:: TEKS SUMBER ::
»»
UUPM vs. Tanah Untuk Rakyat
Judicial Review:

UUPM vs. Tanah Untuk Rakyat

Baru saja diundangkan, UU Penanaman Modal sudah diajukan uji materiil oleh sekelompok LSM. Mereka menganggap UU Penanaman Modal kelewat liberal dan berpotensi menyengsarakan rakyat.

CRP/Ycb
Bacaan 2 Menit
UUPM vs. Tanah Untuk Rakyat
Hukumonline

Ternyata wewanti dari kalangan Lembaga Swadaya Masyarakat (LSM) yang kemarin getol menolak RUU Penanaman Modal bukan isapan jempol. Sebelas LSM yang tergabung dalam Tim Advokasi Gerak Lawan mengajukan judicial review terhadap Undang-undang Nomor 25 Tahun 2007 Tentang Penanaman Modal (UU PM) ke Mahkamah Konstitusi (MK).

 

Kesebelas LSM itu adalah Perhimpunan Bantuan Hukum dan HAM (PBHI), Serikat Tani Nasional (STN), Federasi Serikat Buruh Jabotabek (FSBJ), Aliansi Petani Indonesia (API), Yayasan Bina Desa Sadajiwa (YBDS), Perserikatan Solidaritas Perempuan (PSP), Federasi Serikat Petani Indonesia (FSPI), Yayasan Wahana Lingkungan Hidup (Walhi), dan Asosiasi Pendamping Perempuan Usaha Kecil (ASPPUK), Suara Hak Asasi Manusia (SHMI) dan Konsorsium Pembaruan Agraria (KPA).
««
:: DATA ::
»»
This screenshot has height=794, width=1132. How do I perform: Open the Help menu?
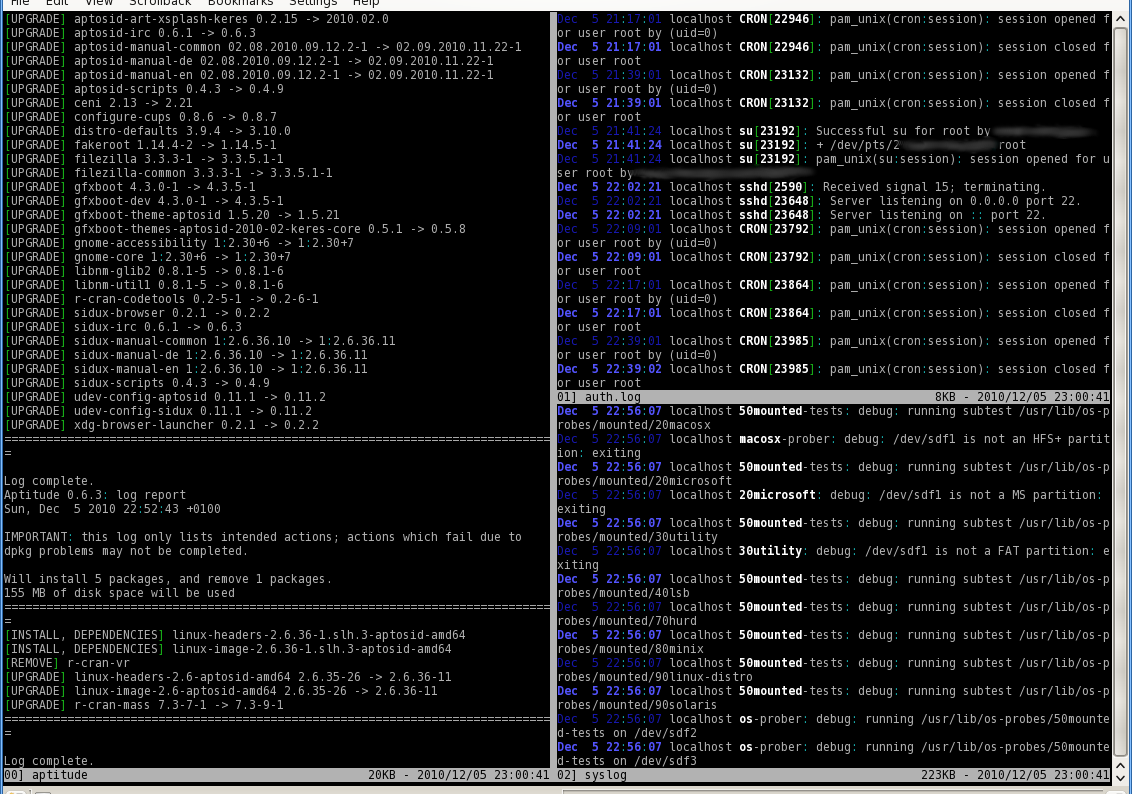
««
:: PETUNJUK ::
A) Menurut artikel tentang uji materiil UU Penanaman Modal, ke lembaga manakah judicial review terhadap undang-undang tersebut diajukan?
B) Tuliskan kembali bagian artikel tentang uji materiil UU Penanaman Modal, mulai dari "Ternyata wewanti dari" dan berakhir pada "Mahkamah Konstitusi (MK).".
C) Dalam artikel tentang uji materiil UU Penanaman Modal, sebutkan semua LSM yang namanya memuat kata "Tani" atau "Petani".

:: KUNCI JAWABAN ::
A) Mahkamah Konstitusi (MK).

B)
Ternyata wewanti dari kalangan Lembaga Swadaya Masyarakat (LSM) yang kemarin getol menolak RUU Penanaman Modal bukan isapan jempol. Sebelas LSM yang tergabung dalam Tim Advokasi Gerak Lawan mengajukan judicial review terhadap Undang-undang Nomor 25 Tahun 2007 Tentang Penanaman Modal (UU PM) ke Mahkamah Konstitusi (MK).

C) Serikat Tani Nasional (STN), Aliansi Petani Indonesia (API), dan Federasi Serikat Petani Indonesia (FSPI).